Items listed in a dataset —
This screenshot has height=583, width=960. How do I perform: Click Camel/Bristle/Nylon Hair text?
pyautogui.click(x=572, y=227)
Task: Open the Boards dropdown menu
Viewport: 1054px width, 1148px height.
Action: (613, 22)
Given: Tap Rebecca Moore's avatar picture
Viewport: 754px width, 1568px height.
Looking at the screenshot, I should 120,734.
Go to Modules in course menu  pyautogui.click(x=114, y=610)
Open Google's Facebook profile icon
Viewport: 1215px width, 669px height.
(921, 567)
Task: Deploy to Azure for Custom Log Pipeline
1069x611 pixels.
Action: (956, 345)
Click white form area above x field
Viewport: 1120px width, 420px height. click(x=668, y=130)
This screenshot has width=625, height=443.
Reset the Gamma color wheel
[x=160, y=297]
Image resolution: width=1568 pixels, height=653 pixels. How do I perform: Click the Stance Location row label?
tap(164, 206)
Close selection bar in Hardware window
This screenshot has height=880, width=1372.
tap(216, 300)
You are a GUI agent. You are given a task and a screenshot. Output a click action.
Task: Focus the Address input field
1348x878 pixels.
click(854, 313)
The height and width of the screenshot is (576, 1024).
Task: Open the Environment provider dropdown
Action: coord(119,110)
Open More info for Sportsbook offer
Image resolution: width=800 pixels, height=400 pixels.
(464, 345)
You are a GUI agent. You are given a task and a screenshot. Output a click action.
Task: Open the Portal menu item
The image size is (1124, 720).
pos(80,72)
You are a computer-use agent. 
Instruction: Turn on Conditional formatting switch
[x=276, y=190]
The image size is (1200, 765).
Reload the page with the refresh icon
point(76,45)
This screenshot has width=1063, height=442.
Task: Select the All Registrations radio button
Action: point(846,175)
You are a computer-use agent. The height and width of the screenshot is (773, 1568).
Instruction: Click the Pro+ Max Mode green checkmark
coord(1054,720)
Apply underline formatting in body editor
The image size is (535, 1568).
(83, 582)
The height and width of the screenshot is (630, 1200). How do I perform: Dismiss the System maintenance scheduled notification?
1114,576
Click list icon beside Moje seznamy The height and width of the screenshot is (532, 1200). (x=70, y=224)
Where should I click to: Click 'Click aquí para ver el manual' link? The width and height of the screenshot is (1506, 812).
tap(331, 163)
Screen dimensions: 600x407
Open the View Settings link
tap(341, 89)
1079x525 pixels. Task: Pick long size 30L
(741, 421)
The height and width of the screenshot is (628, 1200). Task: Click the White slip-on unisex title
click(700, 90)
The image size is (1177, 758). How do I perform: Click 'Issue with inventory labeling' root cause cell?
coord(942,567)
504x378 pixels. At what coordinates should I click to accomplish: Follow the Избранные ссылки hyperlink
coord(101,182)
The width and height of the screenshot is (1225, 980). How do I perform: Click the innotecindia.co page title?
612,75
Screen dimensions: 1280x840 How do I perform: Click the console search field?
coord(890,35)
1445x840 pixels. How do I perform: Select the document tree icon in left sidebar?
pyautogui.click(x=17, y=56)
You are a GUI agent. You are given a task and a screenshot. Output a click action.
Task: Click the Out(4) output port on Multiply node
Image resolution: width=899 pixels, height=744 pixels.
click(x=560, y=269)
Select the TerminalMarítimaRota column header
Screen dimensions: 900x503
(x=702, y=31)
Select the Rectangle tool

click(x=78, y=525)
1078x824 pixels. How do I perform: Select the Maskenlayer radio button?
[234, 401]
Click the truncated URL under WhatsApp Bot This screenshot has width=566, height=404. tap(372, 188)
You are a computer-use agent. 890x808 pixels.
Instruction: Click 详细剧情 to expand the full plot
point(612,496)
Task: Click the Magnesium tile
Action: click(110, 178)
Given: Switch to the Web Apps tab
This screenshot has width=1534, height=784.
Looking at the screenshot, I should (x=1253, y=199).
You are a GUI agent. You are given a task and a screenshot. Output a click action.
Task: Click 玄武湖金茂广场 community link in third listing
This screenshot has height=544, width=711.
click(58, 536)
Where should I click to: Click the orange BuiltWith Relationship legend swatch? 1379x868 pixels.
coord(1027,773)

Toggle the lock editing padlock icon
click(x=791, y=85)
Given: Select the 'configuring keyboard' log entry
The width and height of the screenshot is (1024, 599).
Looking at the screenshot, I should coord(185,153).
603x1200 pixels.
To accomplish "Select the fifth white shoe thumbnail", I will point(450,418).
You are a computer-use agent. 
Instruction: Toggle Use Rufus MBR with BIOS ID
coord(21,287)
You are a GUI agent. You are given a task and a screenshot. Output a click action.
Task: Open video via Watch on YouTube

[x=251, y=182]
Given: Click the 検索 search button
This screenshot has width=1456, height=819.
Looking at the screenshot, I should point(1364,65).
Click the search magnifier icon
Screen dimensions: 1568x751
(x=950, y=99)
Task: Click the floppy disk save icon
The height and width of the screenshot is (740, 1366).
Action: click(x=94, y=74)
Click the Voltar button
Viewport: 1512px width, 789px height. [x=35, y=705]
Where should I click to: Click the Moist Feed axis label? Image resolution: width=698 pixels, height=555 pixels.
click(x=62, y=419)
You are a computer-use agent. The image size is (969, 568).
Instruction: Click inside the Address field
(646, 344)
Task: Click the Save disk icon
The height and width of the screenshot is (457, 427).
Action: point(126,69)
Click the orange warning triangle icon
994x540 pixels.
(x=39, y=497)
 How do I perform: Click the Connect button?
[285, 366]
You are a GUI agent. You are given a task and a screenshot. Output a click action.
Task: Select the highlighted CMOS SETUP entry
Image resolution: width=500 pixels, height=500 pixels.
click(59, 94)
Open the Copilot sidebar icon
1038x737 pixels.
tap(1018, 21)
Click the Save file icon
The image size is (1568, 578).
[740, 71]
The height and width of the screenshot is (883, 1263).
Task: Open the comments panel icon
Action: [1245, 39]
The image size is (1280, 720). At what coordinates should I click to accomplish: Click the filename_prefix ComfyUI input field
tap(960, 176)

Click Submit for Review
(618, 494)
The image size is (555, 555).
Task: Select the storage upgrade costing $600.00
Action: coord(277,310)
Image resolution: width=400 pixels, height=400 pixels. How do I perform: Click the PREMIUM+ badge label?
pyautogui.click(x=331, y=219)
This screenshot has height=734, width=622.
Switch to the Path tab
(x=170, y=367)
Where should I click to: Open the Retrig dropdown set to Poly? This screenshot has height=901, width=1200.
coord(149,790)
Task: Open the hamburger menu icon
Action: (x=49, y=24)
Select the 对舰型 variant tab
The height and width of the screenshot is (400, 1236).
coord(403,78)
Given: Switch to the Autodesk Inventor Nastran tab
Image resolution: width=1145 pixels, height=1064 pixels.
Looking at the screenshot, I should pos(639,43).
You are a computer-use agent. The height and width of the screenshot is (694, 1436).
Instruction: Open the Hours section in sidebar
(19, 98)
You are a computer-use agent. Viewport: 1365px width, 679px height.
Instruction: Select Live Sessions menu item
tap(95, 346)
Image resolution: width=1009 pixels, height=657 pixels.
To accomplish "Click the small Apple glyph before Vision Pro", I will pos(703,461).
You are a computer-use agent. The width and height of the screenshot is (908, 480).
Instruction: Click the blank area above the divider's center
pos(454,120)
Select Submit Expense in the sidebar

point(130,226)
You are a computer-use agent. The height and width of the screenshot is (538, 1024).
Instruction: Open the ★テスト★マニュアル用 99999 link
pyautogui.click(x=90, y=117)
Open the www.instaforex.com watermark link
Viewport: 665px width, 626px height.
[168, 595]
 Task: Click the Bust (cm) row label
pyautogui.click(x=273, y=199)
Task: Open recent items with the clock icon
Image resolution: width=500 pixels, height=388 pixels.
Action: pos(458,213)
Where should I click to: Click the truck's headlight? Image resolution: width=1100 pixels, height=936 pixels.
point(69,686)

PROBLEM DESCRIPTION — Each line in the entries above, starting at the line with "Task: Open the Portal menu item" and ending at the line with "is (773, 1568).", is to be printed exactly, and only those lines.

RESPONSE TO THE TASK —
Task: Open the Portal menu item
The image size is (1124, 720).
pos(80,72)
You are a computer-use agent. 
Instruction: Turn on Conditional formatting switch
[x=276, y=190]
The image size is (1200, 765).
Reload the page with the refresh icon
point(76,45)
This screenshot has width=1063, height=442.
Task: Select the All Registrations radio button
Action: point(846,175)
You are a computer-use agent. The height and width of the screenshot is (773, 1568).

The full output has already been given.